Bisnis.com, JAKARTA – Keinginan Indonesia untuk mengembangkan ekspor berbasis industri akan terhambat jika Indonesia tidak bergabung dengan Kemitraan Trans-Pasifik (Trans Pacific Partnership/TPP).
Direktur Jenderal Kerja Sama Perdagangan Internasional Bachrul Chairi mengatakan meskipun TPP secara operasional belum dimulai, tetapi fakta di lapangan menunjukkan bahwa permintaan impor dari negara-negara anggota TPP sudah mulai menurun hingga 50%.

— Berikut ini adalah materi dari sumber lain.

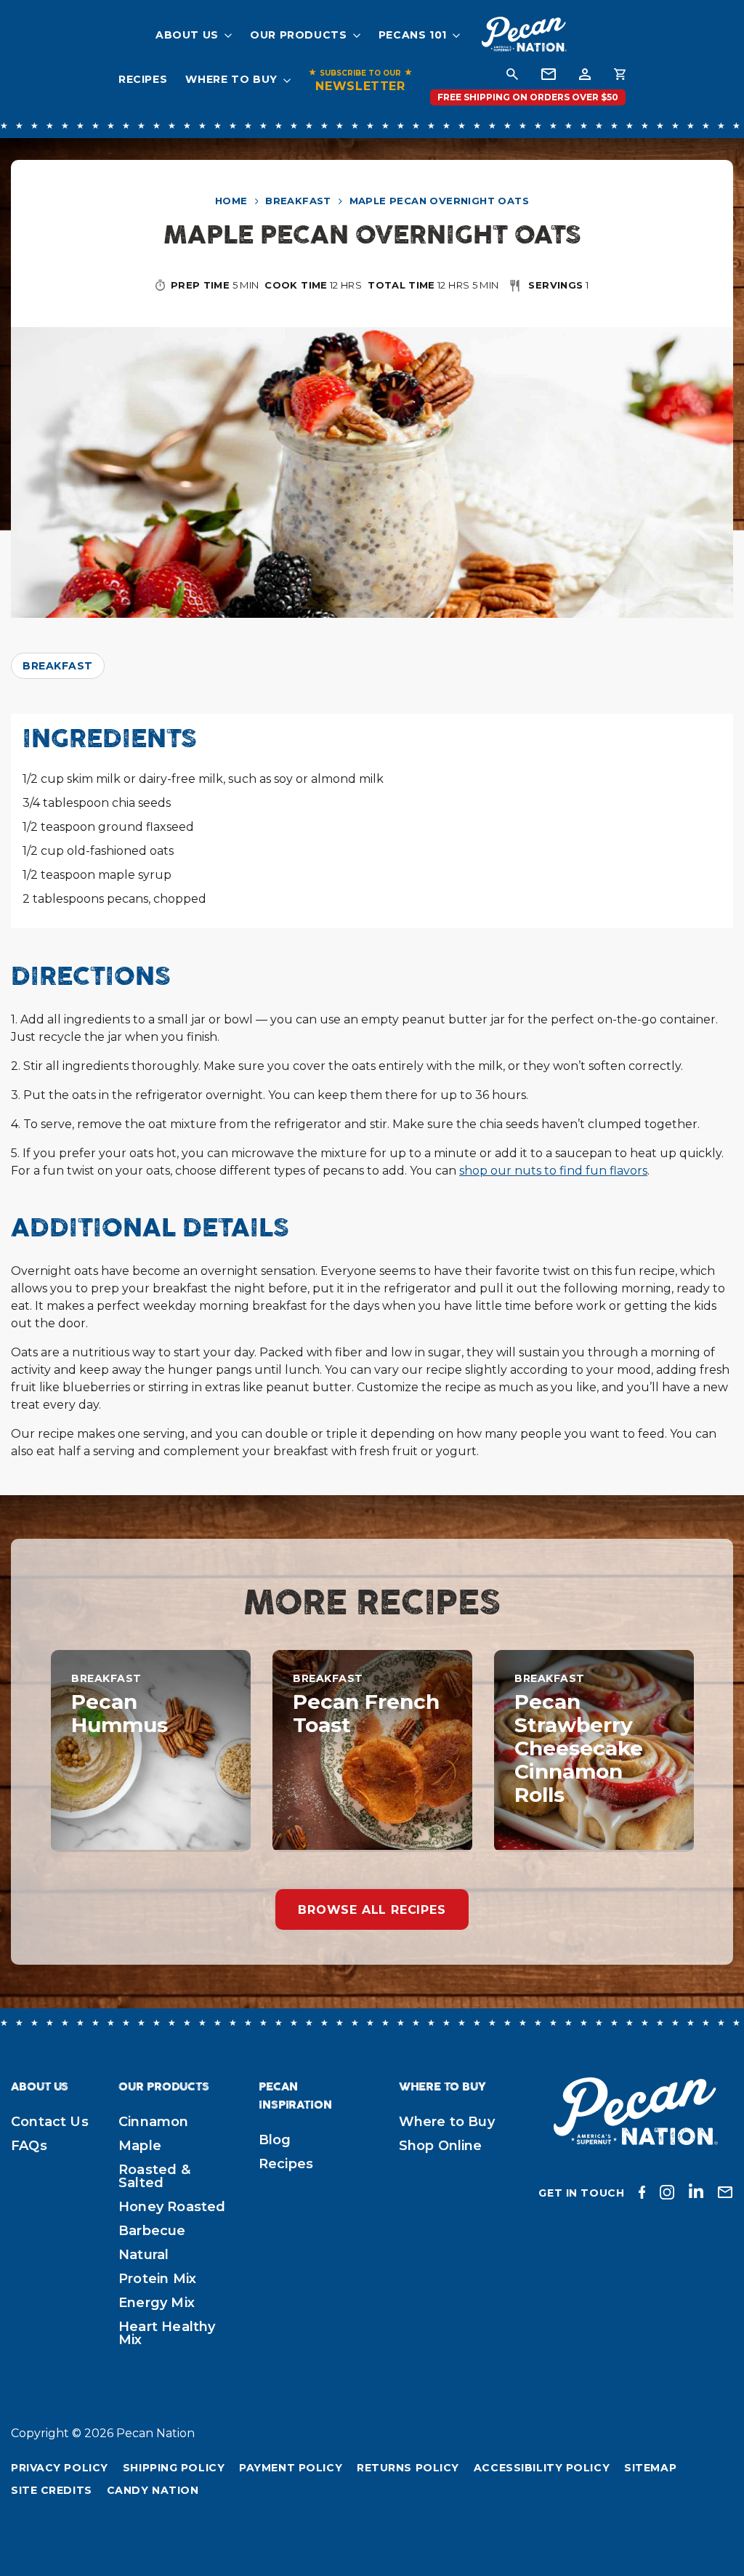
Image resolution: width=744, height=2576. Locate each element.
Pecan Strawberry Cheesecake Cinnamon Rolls (578, 1748)
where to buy (231, 79)
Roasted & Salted (154, 2176)
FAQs (29, 2145)
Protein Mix (157, 2278)
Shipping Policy (174, 2468)
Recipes (142, 79)
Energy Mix (156, 2302)
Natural (143, 2254)
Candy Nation (153, 2490)
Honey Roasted (171, 2206)
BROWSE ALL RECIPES (371, 1910)
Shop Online (440, 2145)
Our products (298, 34)
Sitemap (650, 2468)
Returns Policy (408, 2468)
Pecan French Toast (366, 1713)
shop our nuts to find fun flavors (553, 1171)
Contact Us (50, 2121)
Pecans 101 (413, 34)
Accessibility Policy (542, 2468)
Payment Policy (290, 2468)
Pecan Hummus (119, 1713)
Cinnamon (153, 2121)
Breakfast (298, 200)
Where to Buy (447, 2121)
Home (231, 200)
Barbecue (151, 2230)
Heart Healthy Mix (166, 2333)
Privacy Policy (59, 2468)
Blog (275, 2139)
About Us (187, 34)
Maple (139, 2145)
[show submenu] (225, 35)
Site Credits (51, 2490)
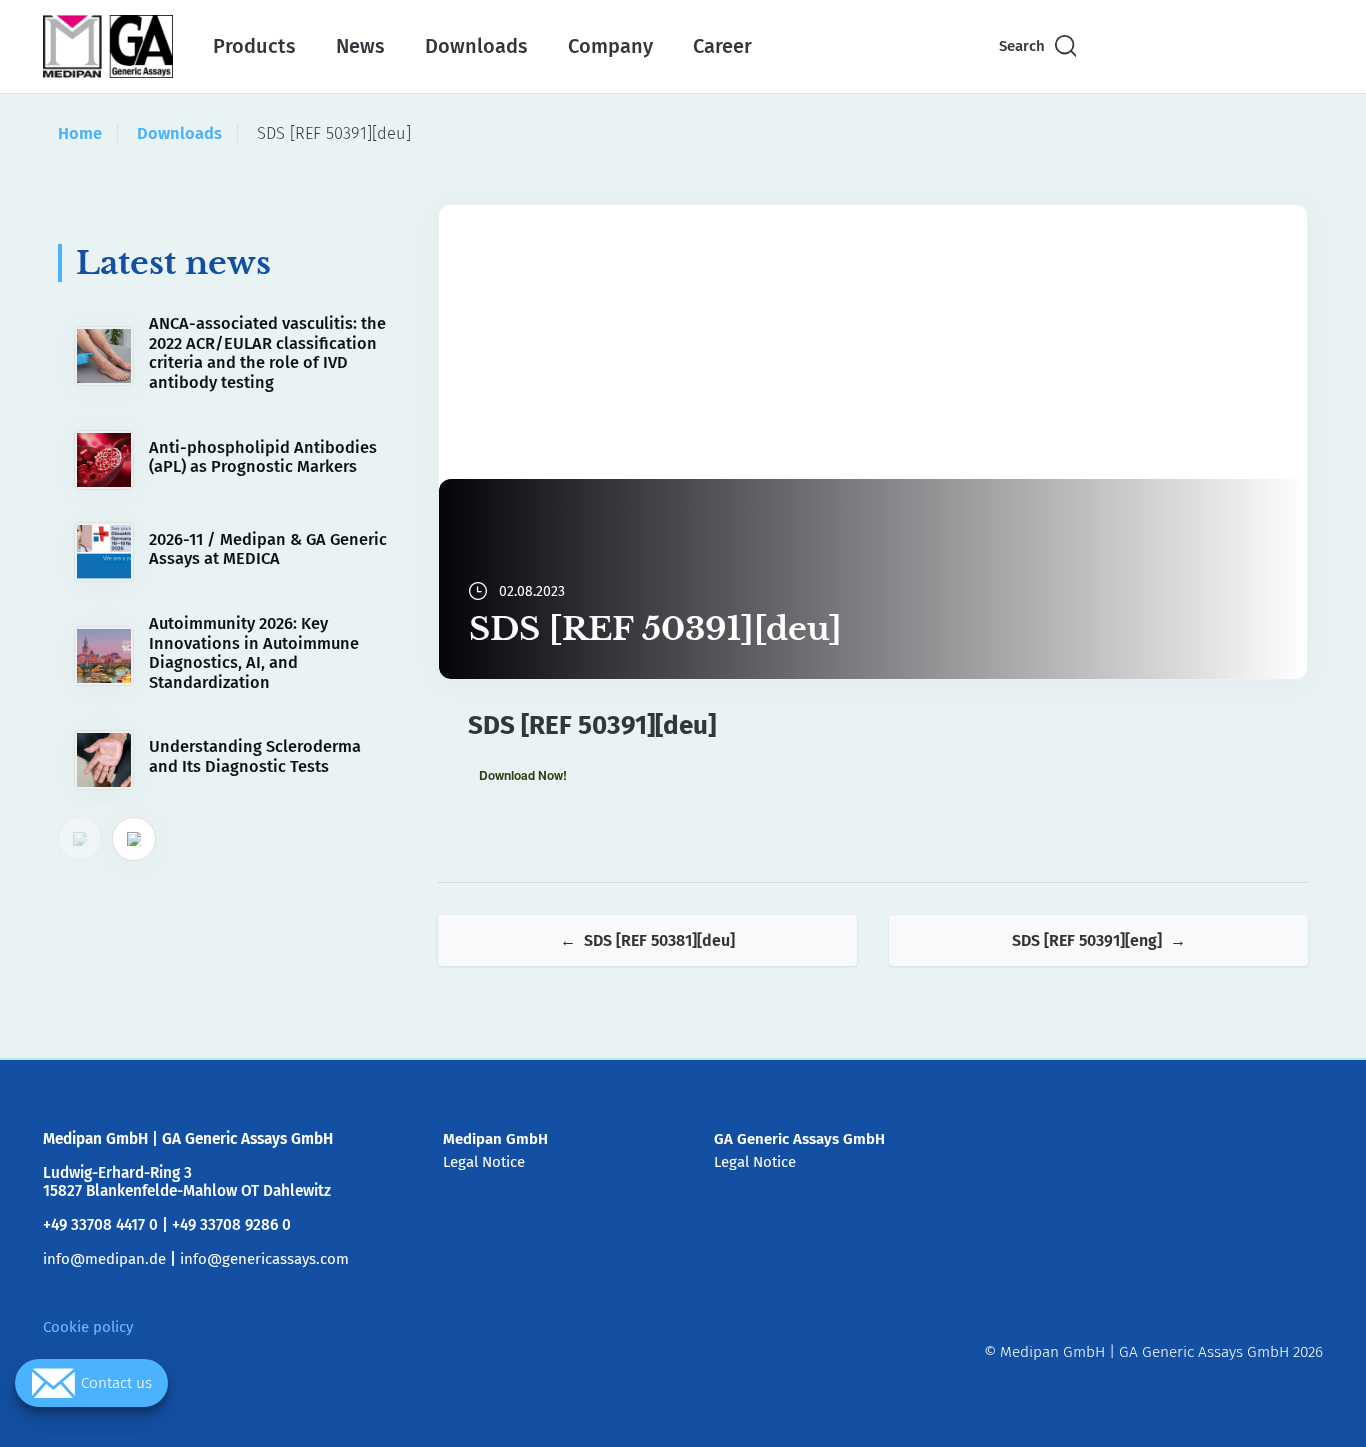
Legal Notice (484, 1162)
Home (80, 133)
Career (722, 46)
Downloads (476, 46)
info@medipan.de (104, 1259)
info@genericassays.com (264, 1259)
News (360, 46)
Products (254, 46)
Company (610, 46)
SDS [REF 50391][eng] (1087, 940)
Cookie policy (88, 1327)
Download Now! (523, 775)
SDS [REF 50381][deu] (659, 940)
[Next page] (134, 839)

“Pembeli-pembeli itu ingin mengamankan kapasitas impornya nanti pada saat ini berlaku. Makanya, mereka sudah mulai mengalihkan ke negara-negara anggota TPP tadi, walaupun belum mulai dilaksanakan,” kata Bachrul di Jakarta, Rabu (11/11/2015).
Di sisi lain, Indonesia juga akan sulit mendapatkan bahan baku atau bahan penolong yang dibutuhkan untuk industri manufakturnya dari negara-negara tersebut. Skema rantai pasokan global yang menjadi kekuatan dari TPP akan lebih mengutamakan pasokan bahan baku kepada sesama anggota kemitraan regional tersebut karena mendapatkan preferensi.
Dengan demikian, lanjutnya, struktur ekspor Indonesia akan sangat terbatas pada produk-produk sumber daya alam yang dibutuhkan semua negara. Industrialisasi di Indonesia akan terhambat karena tidak memiliki preferensi.
Menteri Perdagangan Thomas T. Lembong mengatakan dalam perkembangannya saat ini, tidak ada satu pun produk manufaktur yang tidak membutuhkan impor meskipun hanya 5% dari total kebutuhan bahan baku maupun bahan penolongnya.
“Tidak adanya impor, walaupun hanya untuk 5% komponennya saja akan membuat industri dalam negeri mandek.”